ZIP形式の場合は、PowerShellのプログラムフォルダがZIP形式でアーカイブされたもののため、適当なフォルダに展開すればよい。展開したフォルダがPowerShellのプログラムフォルダとなる。このフォルダ内の「pwsh.exe」を実行すれば、PowerShell 7.3.8のコンソールが起動できる(初回起動時にソフトウェア発行元を信頼するかどうかを確認する)。
ただし、ZIP形式の場合はインストーラーによってインストールされているわけではないので、WindowsターミナルなどにPowerShell 7.3.8は登録されない。また、パスの設定なども自分で行う必要があるので注意してほしい。
前述の通り、最新版のPowerShellをインストールしても、既定のPowerShell 5.1と併存するようになっている。

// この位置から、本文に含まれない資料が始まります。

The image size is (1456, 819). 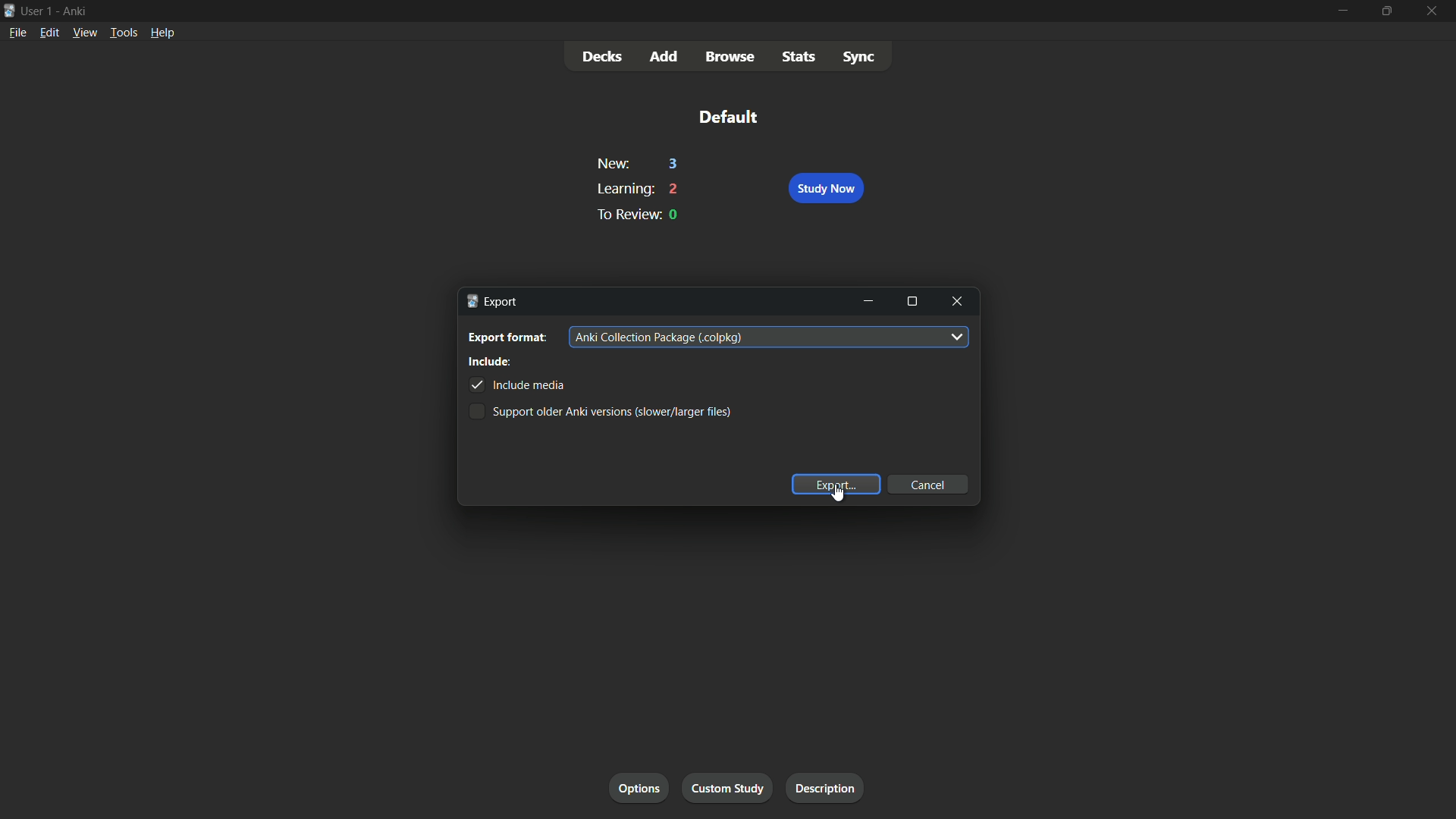 What do you see at coordinates (1341, 10) in the screenshot?
I see `minimize` at bounding box center [1341, 10].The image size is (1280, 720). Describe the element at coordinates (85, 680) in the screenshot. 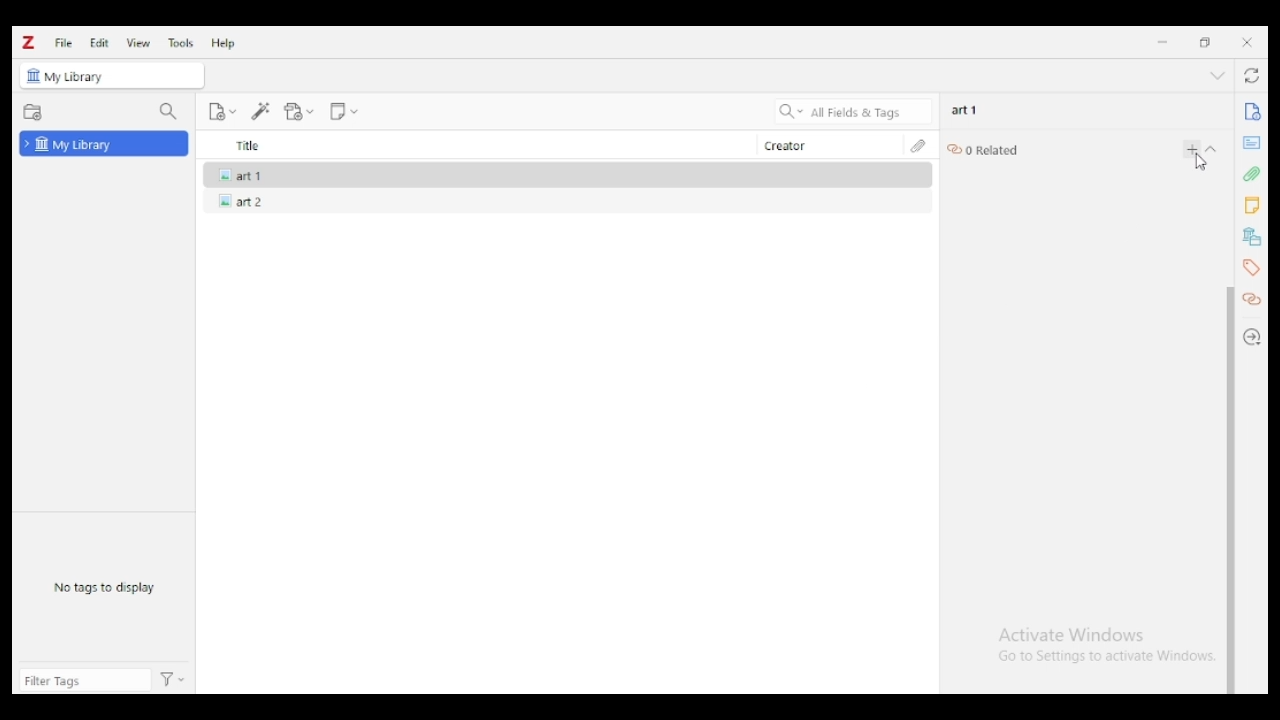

Windowsターミナルを起動したときに、最新版のPowerShellがタブで開くようにするには、「既定のプロファイル」を変更すればよい。それには、タブの右側にある[v]アイコンをクリックし、メニューの[設定]を選択する。[設定]タブの左タブで[スタートアップ]を選択し、「既定のプロファイル」のプルダウンリストで[PowerShell]を選べばよい。
なお「PowerShell」の設定は、[設定]タブの左ペインにある[PowerShell]を選択することで行える。
Windowsターミナルで最新のPowerShellを起動するには、Windowsターミナルを起動して、タブの右側にある[v]アイコンをクリックし、[PowerShell]を選択すればよい。
また、Windows 10でPowerShell 7.3のコンソールを起動したい場合は、[Windows]+[R]キーで[ファイル名を指定して実行]ダイアログを開き、「pwsh」と入力して[Enter]キーを押せばよい(Windows 10からWindows 11にアップグレードした場合も同様)。ここで、「powershell」と入力すると、既定のPowerShell 5.1のコンソールが起動してしまうので注意してほしい。